** start Materials provided **
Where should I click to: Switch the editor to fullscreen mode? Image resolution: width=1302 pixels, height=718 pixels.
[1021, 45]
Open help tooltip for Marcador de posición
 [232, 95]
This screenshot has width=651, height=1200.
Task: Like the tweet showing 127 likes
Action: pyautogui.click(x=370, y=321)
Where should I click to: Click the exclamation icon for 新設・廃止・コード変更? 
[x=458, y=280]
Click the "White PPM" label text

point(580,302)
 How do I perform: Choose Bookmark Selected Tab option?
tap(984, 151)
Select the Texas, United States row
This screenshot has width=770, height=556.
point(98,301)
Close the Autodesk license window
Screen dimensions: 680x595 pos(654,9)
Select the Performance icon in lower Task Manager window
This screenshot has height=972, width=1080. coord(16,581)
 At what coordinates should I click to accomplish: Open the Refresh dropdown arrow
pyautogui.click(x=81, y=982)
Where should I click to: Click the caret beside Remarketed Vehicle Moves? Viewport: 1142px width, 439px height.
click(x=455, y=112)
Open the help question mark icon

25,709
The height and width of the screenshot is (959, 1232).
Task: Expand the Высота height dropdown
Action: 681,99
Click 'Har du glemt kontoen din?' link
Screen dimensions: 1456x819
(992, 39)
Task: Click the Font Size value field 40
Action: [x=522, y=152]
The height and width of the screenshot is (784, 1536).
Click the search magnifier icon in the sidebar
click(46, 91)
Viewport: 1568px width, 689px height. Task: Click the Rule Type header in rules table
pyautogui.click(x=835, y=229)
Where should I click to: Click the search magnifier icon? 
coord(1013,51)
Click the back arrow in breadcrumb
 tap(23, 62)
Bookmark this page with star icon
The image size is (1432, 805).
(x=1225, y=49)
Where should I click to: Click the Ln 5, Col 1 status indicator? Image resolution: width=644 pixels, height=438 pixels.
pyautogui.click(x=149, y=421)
** end Materials provided **
■ What is needed ■
Tally the lines of the entries above that contain the string "Task", treating uppercase and lowercase as distinct. Give only the number.

■ Solution to this problem ■
5